** Source excerpt **
Suppose we made a charity evaluator based on Statistical Prediction Rules, which perform pretty well. There is an issue though. The charities will try to fake the signals that SPR evaluates. SPR is too crude to resist deliberate cheating. Diversification then decreases payoff for such cheating; sufficient diversification can make it economically non viable for selfish parties to fake the signals. Same goes for any imperfect evaluation scheme, especially for elaborate processing of the information (statements, explanations, suggestions how to perform evaluation, et cetera) originating from the donation recipient.
You just can not abstract the imperfect evaluation as ‘uncertainty’ any more than you can abstract a backdoor in a server application as noise in the wire.
Diversification then decreases payoff for such cheating; sufficient diversification can make it economically non viable for selfish parties to fake the signals.
Diversification reduces the payoff for appearing better. Therefore it reduces the payoff of investing in fake signals of being better. But it also reduces the payoff of investments in actually being better! If a new project would increase humanitarian impact increases donations enough, then charities can afford to expand those efforts. If donations are insensitive to improvement, then the new project will be unaffordable.
Thus, e.g. GiveWell overwhelmingly channels funding to its top pick at a given time, partly to increase the expected direct benefit, and partly because they think that this creates incentives for improvement that dominate incentives for fake improvement. If the evaluation methods are worth using, they will include various signals that are costlier to fake than to honestly signal.
In the limit, if donors ignored quality indicators, spreading donations evenly among all charities, all this would do is incentivize the formation of lots of tiny charities that don’t do anything at all, just collect most of the diversification donations. If you can’t distinguish good from bad, you should focus on improving your ability to distinguish between them, not blindly diversify.
Diversification reduces the payoff for appearing better. Therefore it reduces the payoff of investing in fake signals of being better. But it also reduces the payoff of investments in actually being better!

** Rows **
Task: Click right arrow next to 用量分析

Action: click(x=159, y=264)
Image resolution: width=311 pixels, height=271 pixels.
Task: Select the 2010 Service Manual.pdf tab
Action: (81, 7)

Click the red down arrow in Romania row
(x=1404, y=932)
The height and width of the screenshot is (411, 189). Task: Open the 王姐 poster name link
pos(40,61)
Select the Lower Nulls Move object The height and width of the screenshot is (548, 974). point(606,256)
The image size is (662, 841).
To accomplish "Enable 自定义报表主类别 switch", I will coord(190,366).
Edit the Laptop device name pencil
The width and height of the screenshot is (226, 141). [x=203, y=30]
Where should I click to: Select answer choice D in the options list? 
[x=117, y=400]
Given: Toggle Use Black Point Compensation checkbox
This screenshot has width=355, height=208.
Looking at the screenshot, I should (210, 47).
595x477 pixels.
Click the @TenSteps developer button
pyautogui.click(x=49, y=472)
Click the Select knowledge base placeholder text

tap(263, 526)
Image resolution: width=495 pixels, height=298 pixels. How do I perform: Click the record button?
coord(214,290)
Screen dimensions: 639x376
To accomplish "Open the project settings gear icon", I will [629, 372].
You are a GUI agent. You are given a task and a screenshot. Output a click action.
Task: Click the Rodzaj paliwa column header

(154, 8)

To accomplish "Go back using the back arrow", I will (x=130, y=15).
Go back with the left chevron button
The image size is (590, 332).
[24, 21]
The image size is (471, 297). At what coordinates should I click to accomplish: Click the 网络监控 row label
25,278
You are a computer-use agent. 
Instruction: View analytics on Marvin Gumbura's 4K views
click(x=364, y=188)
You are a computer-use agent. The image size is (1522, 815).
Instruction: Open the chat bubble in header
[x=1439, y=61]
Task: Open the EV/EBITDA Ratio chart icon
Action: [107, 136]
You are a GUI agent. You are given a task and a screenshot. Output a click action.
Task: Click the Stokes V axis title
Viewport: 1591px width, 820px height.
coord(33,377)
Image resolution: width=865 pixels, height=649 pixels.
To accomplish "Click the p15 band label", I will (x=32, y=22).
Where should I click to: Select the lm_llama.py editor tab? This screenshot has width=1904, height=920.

** Tasks for this exercise **
1 - Copy out the rows from the first one up to and including the line with "[x=117, y=400]".
2 - Pick up the discussion of diversifying charity donations and continue it from where it stops.
The rows have nothing to do with the discussion of diversifying charity donations.

** Exercise results **
1 -
Task: Click right arrow next to 用量分析

Action: click(x=159, y=264)
Image resolution: width=311 pixels, height=271 pixels.
Task: Select the 2010 Service Manual.pdf tab
Action: (81, 7)

Click the red down arrow in Romania row
(x=1404, y=932)
The height and width of the screenshot is (411, 189). Task: Open the 王姐 poster name link
pos(40,61)
Select the Lower Nulls Move object The height and width of the screenshot is (548, 974). point(606,256)
The image size is (662, 841).
To accomplish "Enable 自定义报表主类别 switch", I will coord(190,366).
Edit the Laptop device name pencil
The width and height of the screenshot is (226, 141). [x=203, y=30]
Where should I click to: Select answer choice D in the options list? 
[x=117, y=400]

2 -
Good charities are motivated by their objective. It’s rather bad charities for which actually performing better is simply one of the means to looking good for sake of some entirely different terminal goal. You are correct about the latter.
If you can’t distinguish good from bad, you should focus on improving your ability to distinguish between them, not blindly diversify.
I do concede that under unusually careful and secure (in the software security sense) evaluation it may be sufficiently resistant to cheating.
However, if you were parsing potentially turing-complete statements by the possible charity, verified the statement for approximate internal consistency, and then as a result of this clearly insecure process obtained enormously high number of, say, 8 lives per dollar, that’s an entirely different story. If your evaluation process got security hole, the largest number that falls through will be scam.
edit:
In the limit, if donors ignored quality indicators, spreading donations evenly among all charities, all this would do is incentivize the formation of lots of tiny charities that don’t do anything at all, just collect most of the diversification donations. If you can’t distinguish good from bad, you should focus on improving your ability to distinguish between them, not blindly diversify.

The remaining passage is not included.